Friday, October 06, 2006

Schizo Eat-ffective Disorder



i have no self control. it's true. in general, if i want something, i get it. i eat it. i take it. i go there. but now i'm 36, and i'm apt to gain weight, and i have to care about what i eat because i don't want to be overweight. i don't want thick thighs. i like cute clothes. i have been able to blame a lot of my weight gain in the last year on medication. it's totally true that my antidepressants put 20 pounds on my chest, ass, stomach and thighs and now the doctors have prescribed me copious amounts of hormones in order to control the symptoms from ovary problems that i am having to endure, until tests "ok" surgery. and i'm getting bigger. and bigger.

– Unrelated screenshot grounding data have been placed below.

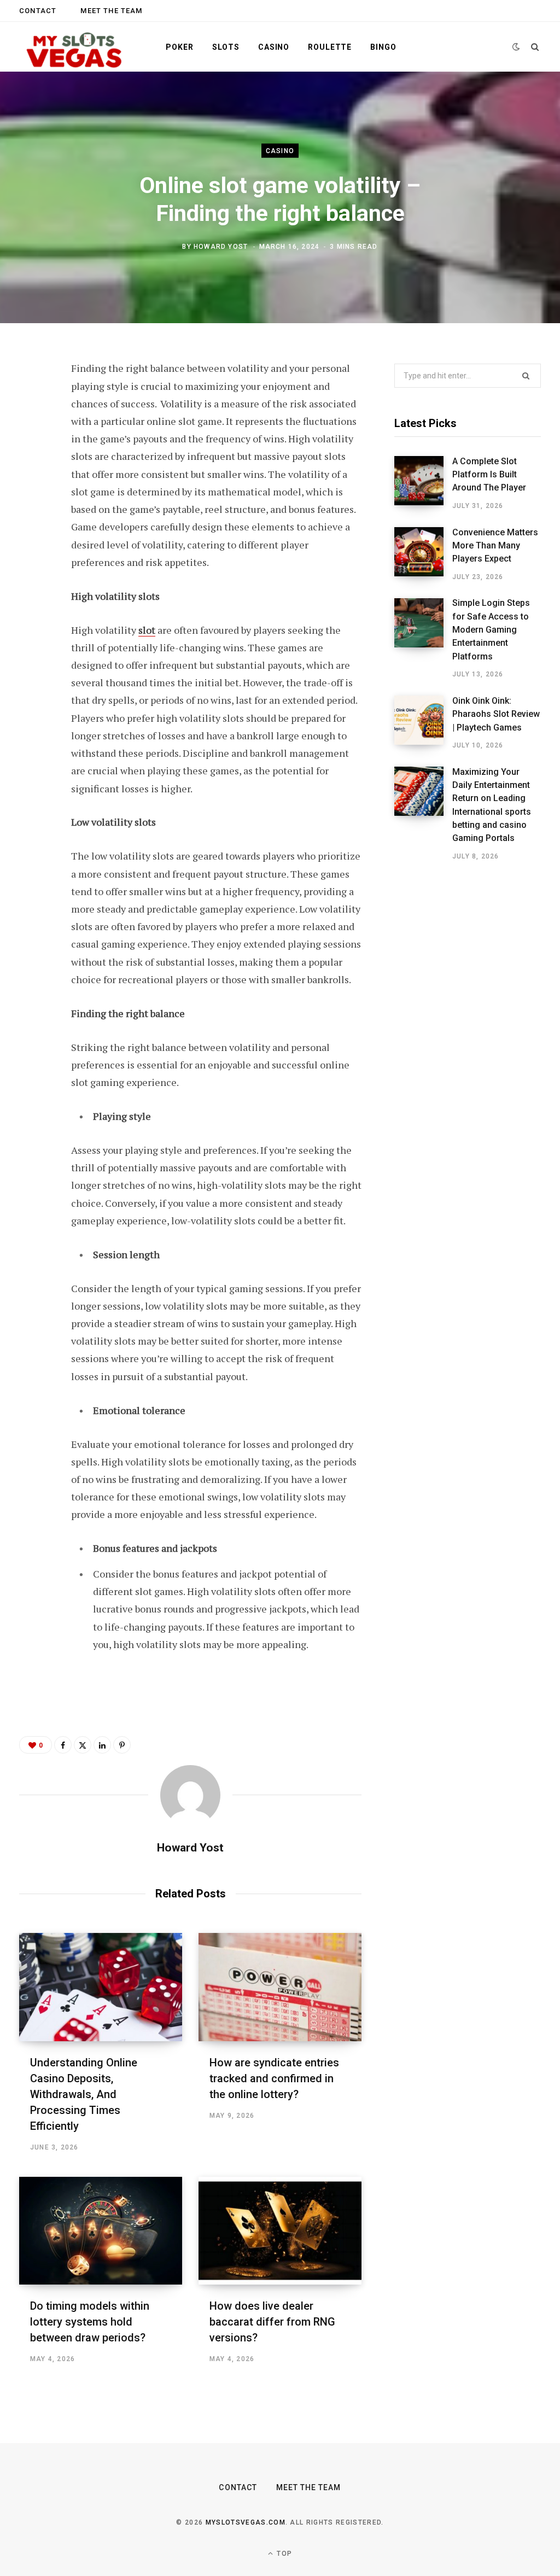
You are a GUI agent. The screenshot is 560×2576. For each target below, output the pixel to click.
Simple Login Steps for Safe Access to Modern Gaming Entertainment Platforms (491, 629)
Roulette (330, 47)
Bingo (383, 47)
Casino (273, 47)
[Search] (535, 47)
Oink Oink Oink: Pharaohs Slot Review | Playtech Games (496, 714)
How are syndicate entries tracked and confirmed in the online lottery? (274, 2078)
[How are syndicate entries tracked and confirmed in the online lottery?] (280, 1987)
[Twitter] (30, 429)
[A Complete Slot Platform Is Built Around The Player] (423, 483)
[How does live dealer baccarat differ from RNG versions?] (280, 2231)
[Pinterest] (30, 458)
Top (283, 2553)
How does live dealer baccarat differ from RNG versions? (272, 2321)
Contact (37, 11)
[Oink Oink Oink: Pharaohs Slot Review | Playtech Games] (423, 723)
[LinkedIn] (30, 487)
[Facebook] (30, 400)
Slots (226, 47)
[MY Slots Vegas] (74, 47)
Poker (179, 47)
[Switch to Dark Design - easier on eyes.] (516, 46)
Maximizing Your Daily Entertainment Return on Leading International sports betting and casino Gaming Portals (491, 805)
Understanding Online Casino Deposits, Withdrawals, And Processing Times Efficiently (83, 2094)
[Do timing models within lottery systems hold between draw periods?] (100, 2231)
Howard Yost (221, 246)
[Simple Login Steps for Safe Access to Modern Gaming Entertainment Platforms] (423, 638)
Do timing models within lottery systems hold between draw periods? (89, 2321)
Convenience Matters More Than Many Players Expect (495, 545)
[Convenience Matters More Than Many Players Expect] (423, 554)
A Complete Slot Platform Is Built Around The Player (489, 474)
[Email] (30, 516)
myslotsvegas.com (245, 2522)
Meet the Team (111, 11)
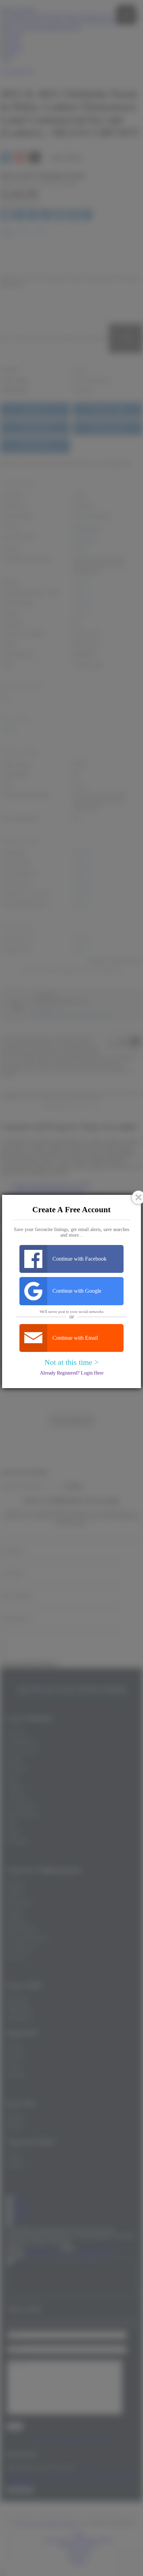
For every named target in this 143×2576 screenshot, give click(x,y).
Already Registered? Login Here (71, 1373)
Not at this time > (71, 1362)
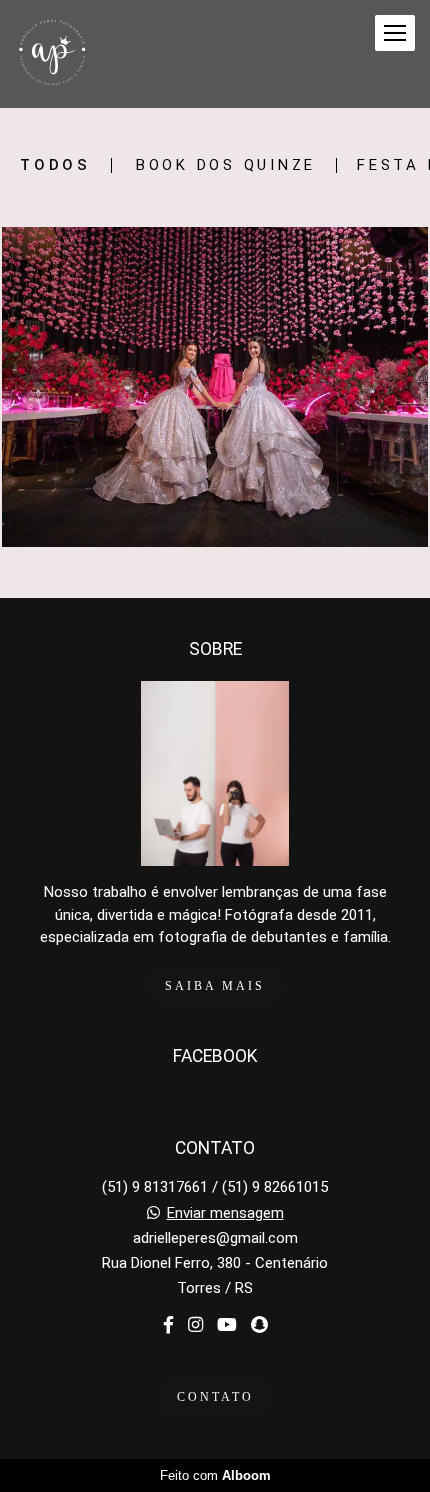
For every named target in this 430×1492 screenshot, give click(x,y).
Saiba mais (215, 986)
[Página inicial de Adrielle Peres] (52, 54)
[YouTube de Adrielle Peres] (227, 1325)
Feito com (215, 1475)
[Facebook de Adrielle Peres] (168, 1325)
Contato (215, 1397)
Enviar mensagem (225, 1213)
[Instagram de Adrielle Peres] (195, 1325)
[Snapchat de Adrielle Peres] (259, 1325)
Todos (55, 165)
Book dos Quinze (226, 165)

i am here now fessing up that i have very little, if any, self-control and cannot blame all of the weight gain on meds.

for instance.

this morning, this is what i do. i go to safeway to buy a salad that they carry that i like. one trick i play on myself is i get myself excited about healthy food. this is possible in some cases and one is called the Safeway Brand Chinese Chicken Salad. it's delicious. and huge.

and they no longer carry it. so i wander the store until i settle on a big-ass fucking sandwich. great. to make myself feel better i also buy a nonfat yogurt and an orange for my breakfast. then i go to mcdonalds because my bus isn't waiting for me and i can't sit and stare and wait for it. so i go to mcdonalds and i get a meal. not even just a sandwich but a meal.

as i walk out i pinch off a piece of the hash browns. ew. i pull out the sandwich. mack mack mack i take four bites and then my bus comes. i put it away and get on. by the time i reach my work, five blocks away, i have gained enough resolve to throw it all away. and i do.

i'm sitting here at my desk now with a lesson learned. if i fail myself that miserably again, which i will, i must take a few bites and then throw it away. it's not neat. it's a waste. i don't like it, but i will do it.

it's the new rule in the land of queen schizo eat-ffective.